Researchers are using animal models of HD to study the disease pathogenesis, to elucidate areas of the brain involved in structural and functional decline, and to evaluate potential therapeutic interventions. These animal models include injecting toxins into the brain to kill off those populations of neurons that typically die in HD patients, and transgenic models in which animals are bred with either extra mutant copies of the Htt gene or a pair of copies of the mutant Htt gene that have replaced the original, normal copies. All of these model systems have limitations, but they are all useful in some way for assessing the pathology of HD.

This long introduction leads us to new data from the laboratory of Steve Goldman, the co-director of the University of Rochester Medical Center’s Center for Translational Medicine. Goldman and his colleagues triggered the production of new neurons in mice that had a rodent form of HD. These new neurons successfully integrated into the brain’s existing neural networks and dramatically extended the survival of the mice.

“This study demonstrates the feasibility of a completely new concept to treat Huntington’s disease, by recruiting the brain’s endogenous neural stem cells to regenerate cell lost the disease,” said Goldman.

One of the types of neurons most commonly affected in HD patients is the medium spinal neuron, which is critical to motor control. Goldman banked on findings from previous studies in his laboratory on canaries. Songbirds such as canaries have the ability to lay down new neurons in the adult brain when mating season comes. The male birds, in response to a flush of male sex hormones,, grow a gaggle of new neurons in the vocal control centers of the brain, and this provides the bird the means to sing specific songs in order to attract mates. This event is known as adult neurogenesis, and Goldman and Fernando Nottebohm of the Rockefeller University discovered this phenomenon in the early 1980s.

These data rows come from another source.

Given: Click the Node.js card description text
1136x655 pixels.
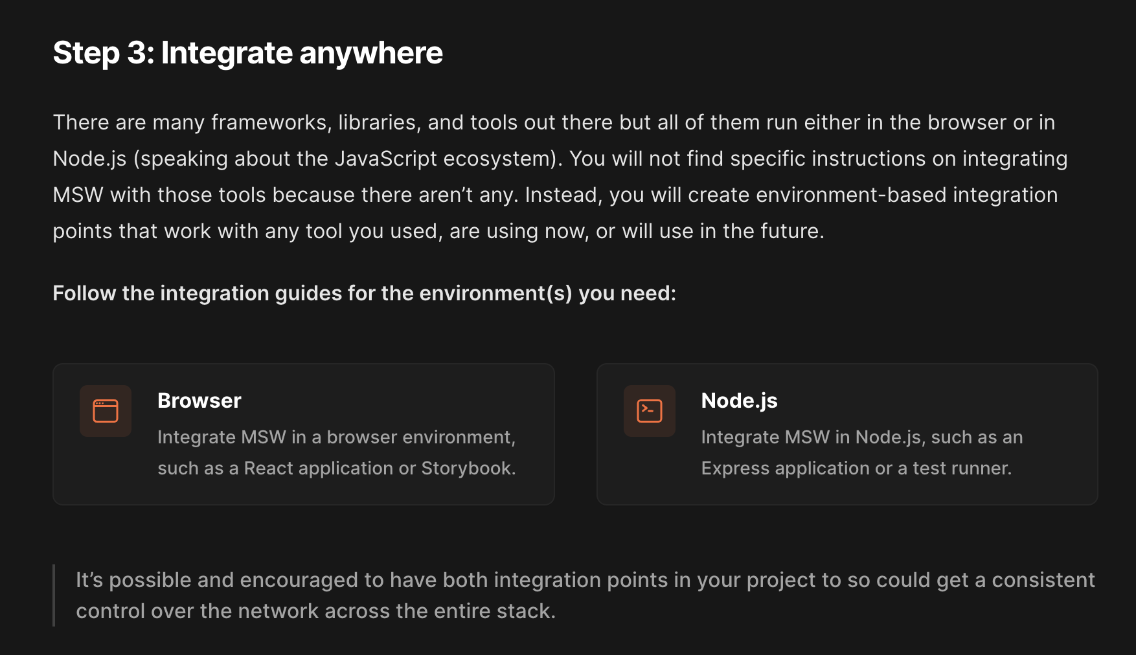Looking at the screenshot, I should (861, 452).
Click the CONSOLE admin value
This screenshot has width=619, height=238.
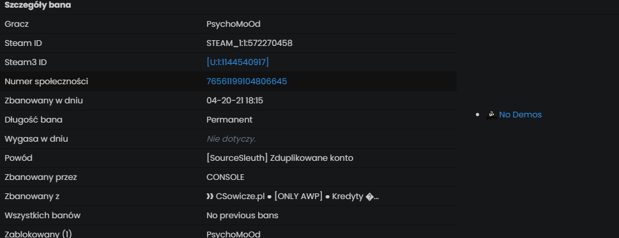(225, 177)
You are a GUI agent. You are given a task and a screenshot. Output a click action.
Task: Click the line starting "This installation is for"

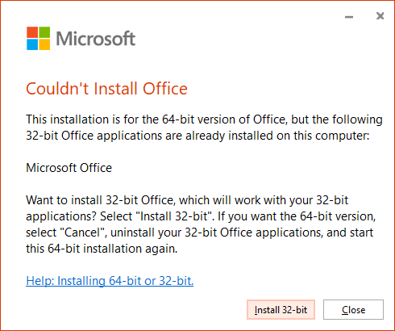coord(204,119)

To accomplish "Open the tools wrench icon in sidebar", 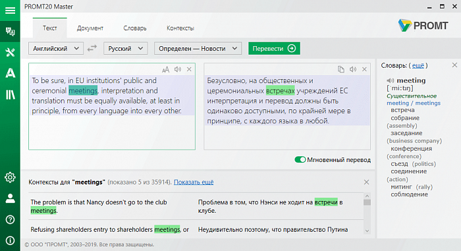I will tap(10, 53).
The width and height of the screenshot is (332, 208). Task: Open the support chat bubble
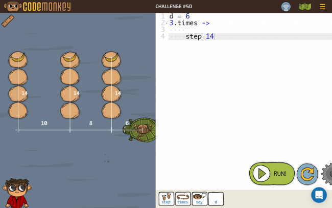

“Our work with canaries essentially provided us with the information we needed to understand how to add new neurons to adult brain tissue,” said Goldman. Once we mastered how this happened in birds, we set about how to replicate the process in the adult mammalian brain.”

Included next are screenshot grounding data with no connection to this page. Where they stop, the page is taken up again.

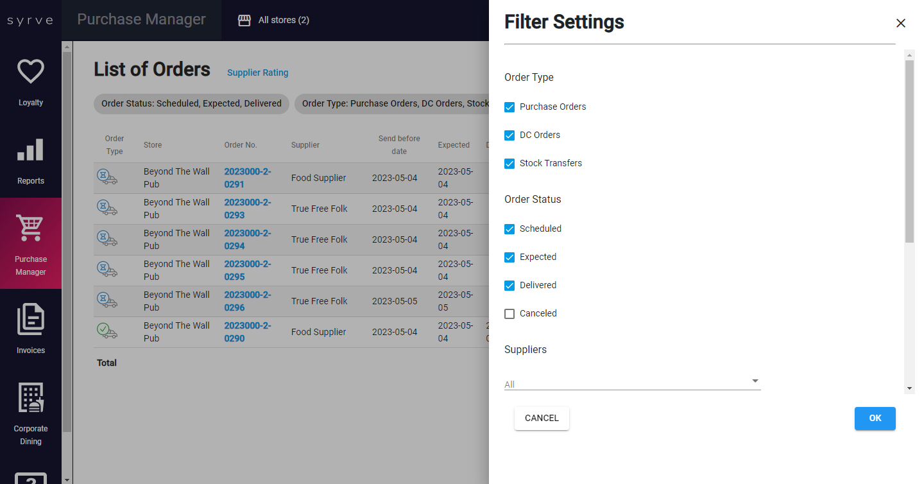
Task: Open the Reports bar chart icon
Action: click(x=30, y=150)
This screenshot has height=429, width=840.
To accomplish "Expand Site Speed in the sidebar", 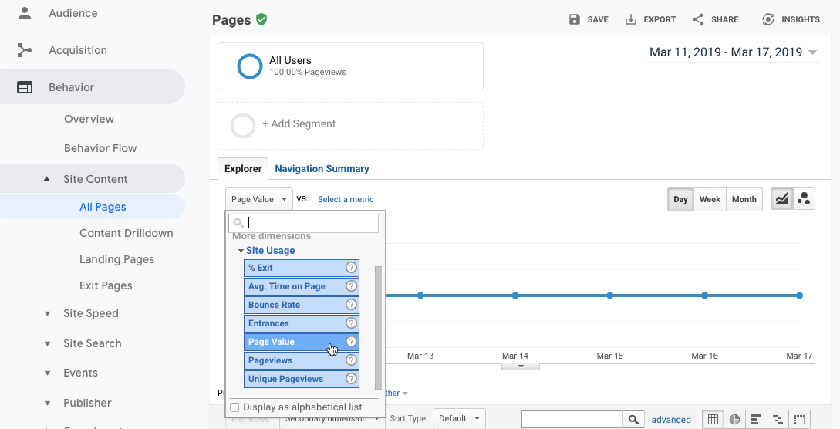I will [91, 313].
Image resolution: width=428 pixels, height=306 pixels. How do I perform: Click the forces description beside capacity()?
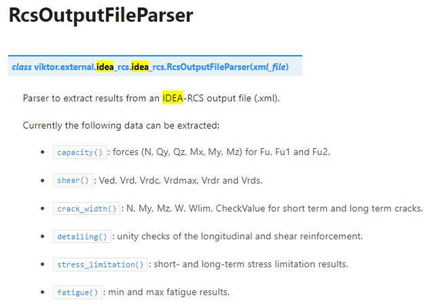click(x=221, y=152)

Humans possess the ability to make new neurons, but Goldman’s lab demonstrated in the 1990s that a font of neuronal precursor cells exist in the lining of the ventricles (these are structures at the very center of the brain and spinal cord that are filled with cerebrospinal fluid). In early development, these cells are actively producing neurons.

Shortly after birth, the neural stem cells stop generating neurons and produce support cells called glia. Some parts of the human brain continue to produce neurons into adulthood, the most prominent example is the hippocampus, where memories are formed and stored. However, the striatum, new neuron production is switched off in adulthood.

Goldman sought to switch neuron production back on in the striatum. He tested a cadre of growth factors that would switch the neural stem cells of the striatum (a region that is ravaged by HD) from producing new glia to producing new neurons. Goldman, however, had some help from his recent work in canaries. Namely that once mating season was upon the birds, targeted expression of brain-derived neurotrophic factor (BDNF) flared up in the vocal centers of the brain, where many new neurons were being produced.

Goldman used genetically engineered viruses to express BDNF and another protein called “Noggin” in the striatum. Goldman and others found that a single intraventricular injection of the adenoviruses expressing BDNF and Noggin triggered the sustained recruitment of new neurons in both normal of R6/2 (HD) mice. These treated mice also showed that the newly formed neurons were recruited to form new medium spiny neurons; the ones destroyed in HD. These new neurons also matured and achieved circuit integration.

Medium Spinal Neuron
Medium Spinal Neuron

Also the treated mice showed delayed deterioration of motor function and substantially increased survival.

When the same experiments were conducted in squirrel monkeys, there was a similar addition of new striatal neurons.

Thus, induced neuronal addition may therefore represent a promising avenue for decreasing the ravages of HD and increasing cognitive ability.